Supplied data:
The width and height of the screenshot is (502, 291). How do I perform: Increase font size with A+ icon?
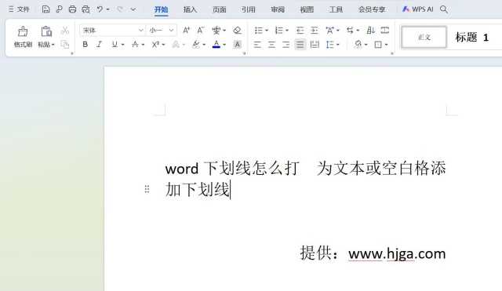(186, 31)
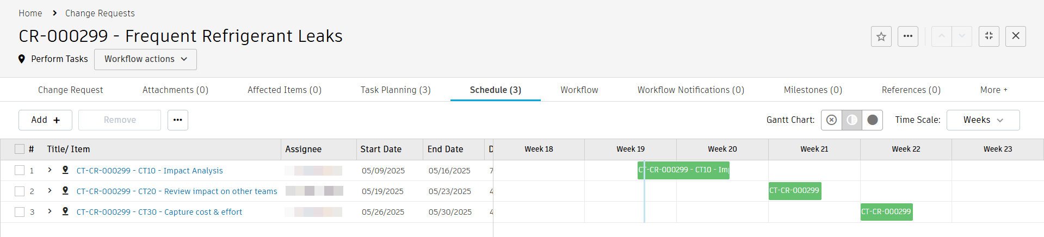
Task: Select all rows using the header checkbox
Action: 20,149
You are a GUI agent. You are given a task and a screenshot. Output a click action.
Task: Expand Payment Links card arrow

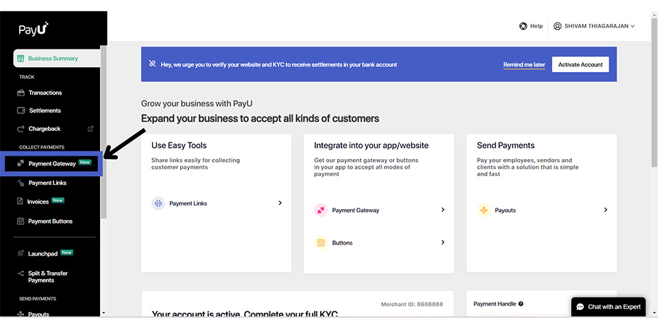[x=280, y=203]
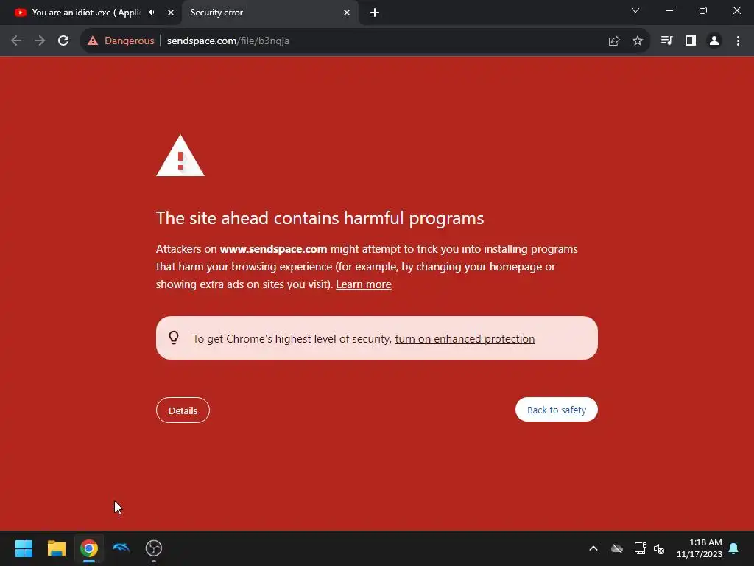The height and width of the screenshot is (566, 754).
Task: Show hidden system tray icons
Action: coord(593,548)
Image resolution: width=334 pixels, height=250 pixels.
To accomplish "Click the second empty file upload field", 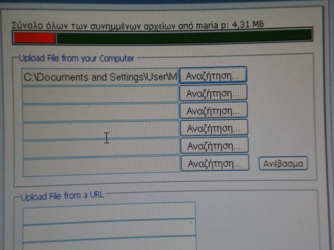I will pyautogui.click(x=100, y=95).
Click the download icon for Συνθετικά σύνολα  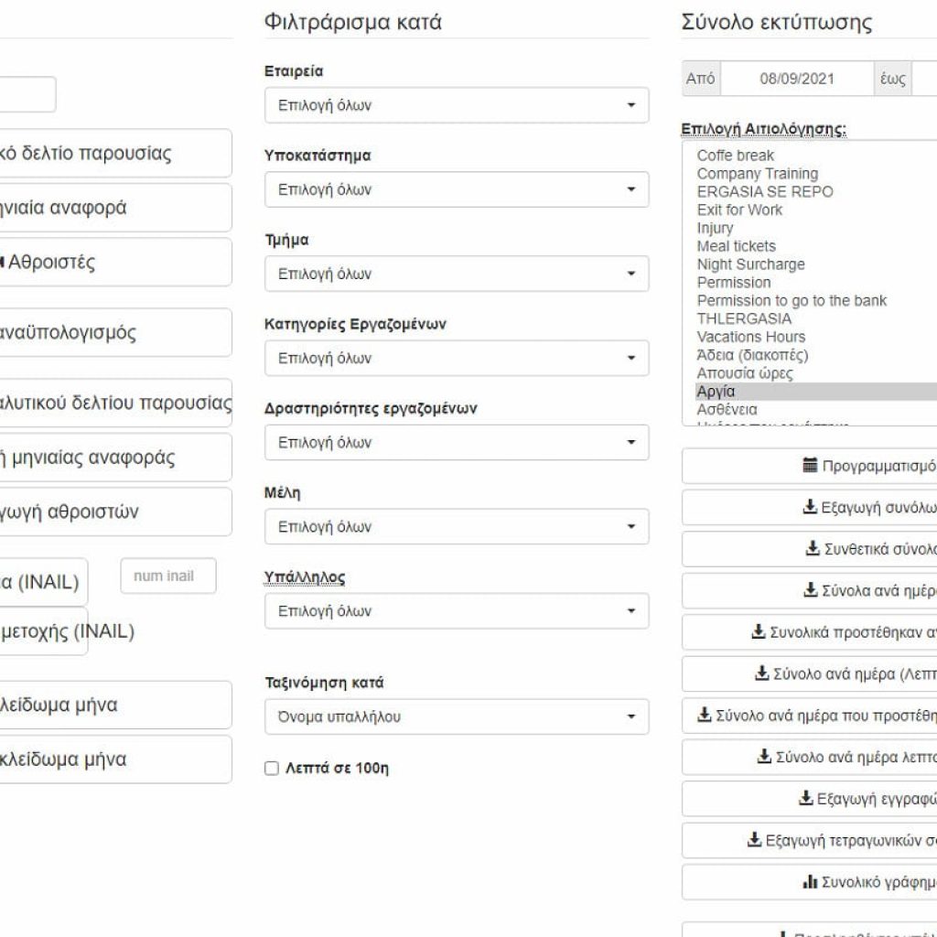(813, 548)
* * *
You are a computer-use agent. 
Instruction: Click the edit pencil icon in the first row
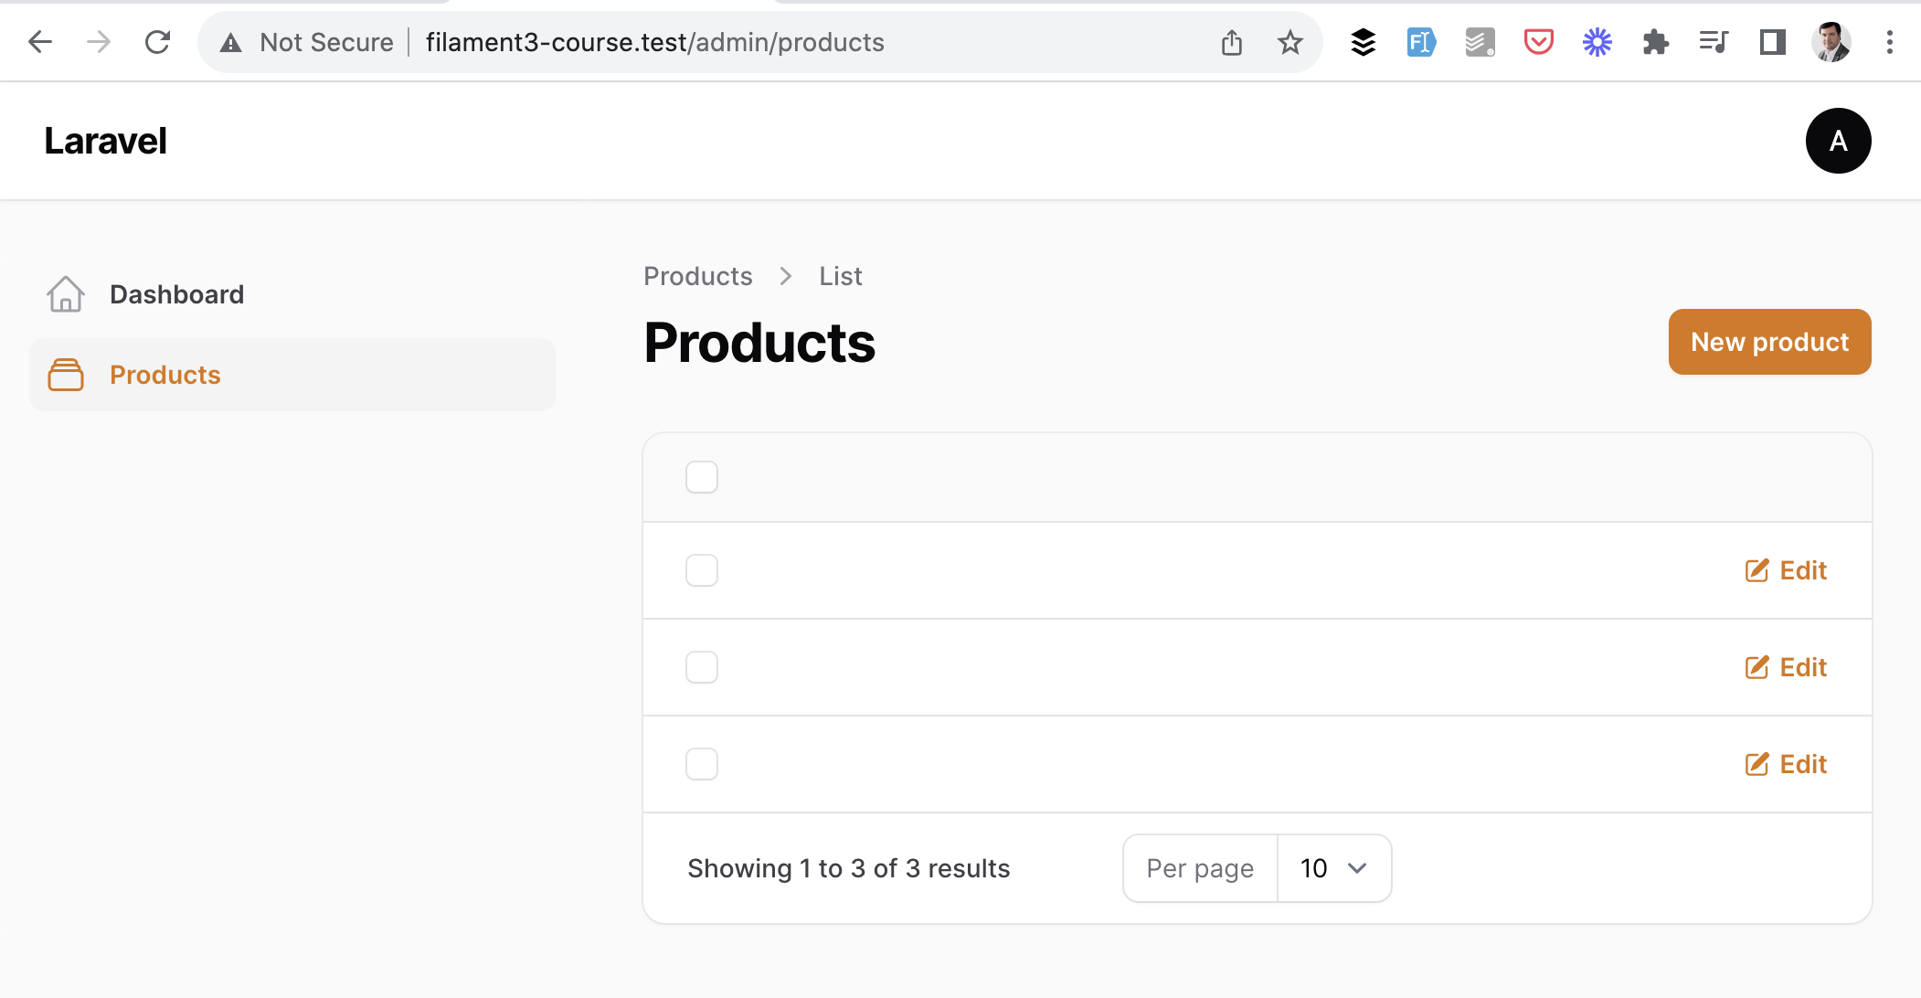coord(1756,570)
--
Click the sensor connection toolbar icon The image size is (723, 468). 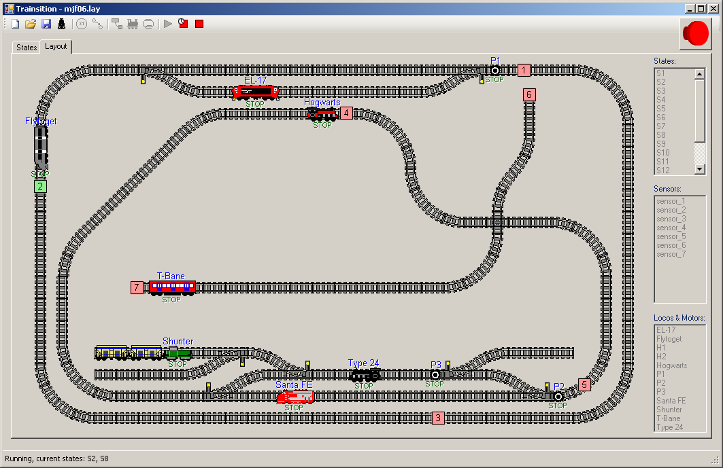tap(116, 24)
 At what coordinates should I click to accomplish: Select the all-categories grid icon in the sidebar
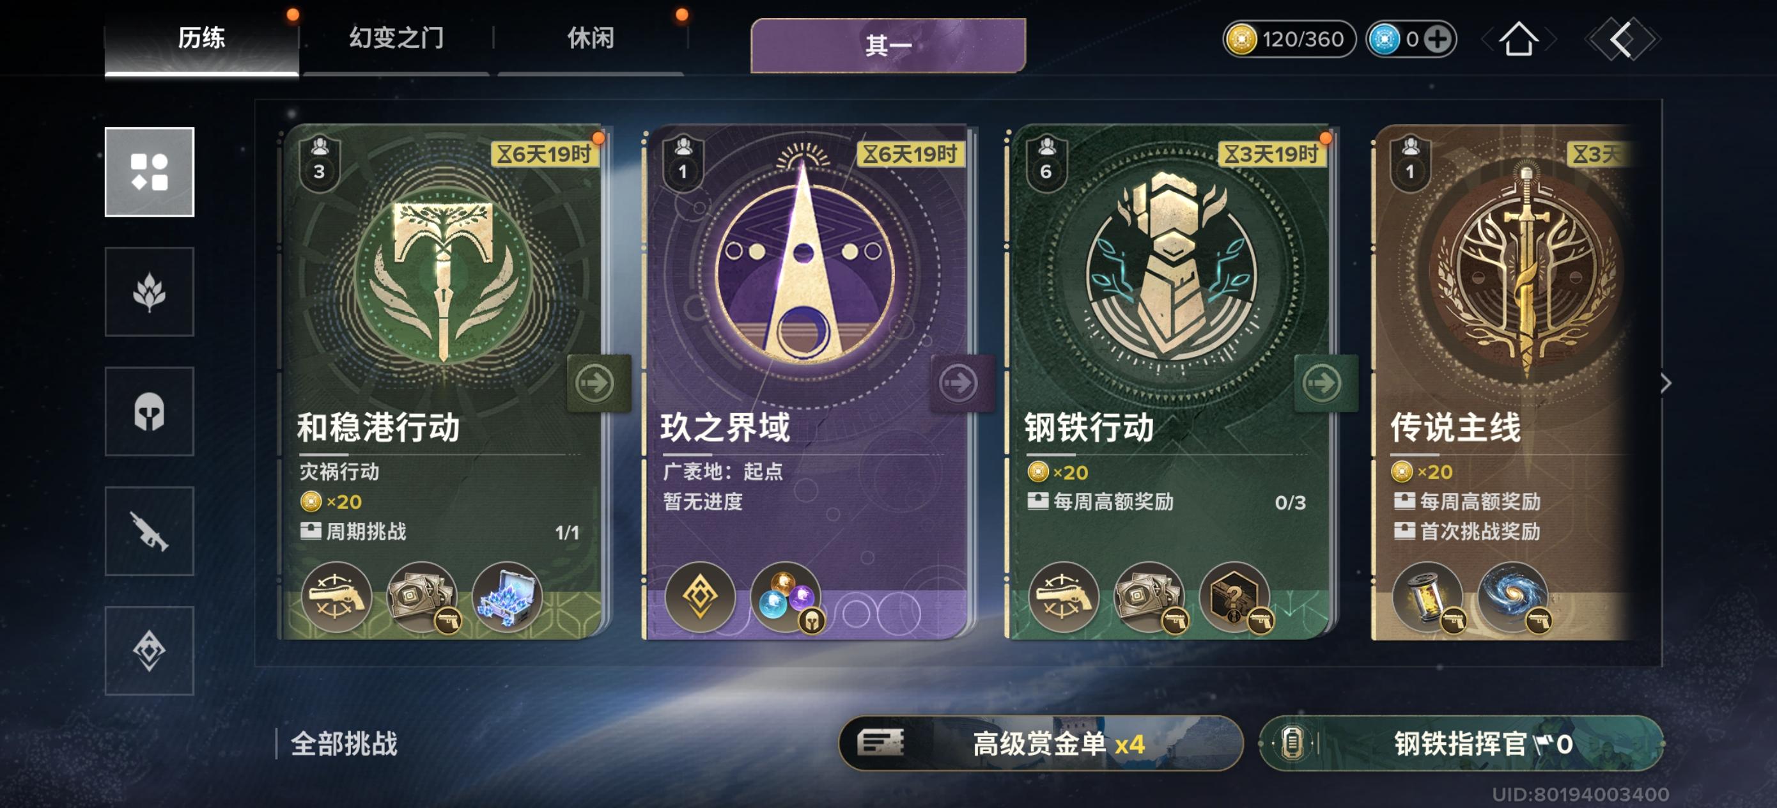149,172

Exercise:
Report back each line of the entries that holds the string "agent".

Answer section:
You are a GUI agent. You are given a task and a screenshot. Output a click action.
You are a computer-use agent. 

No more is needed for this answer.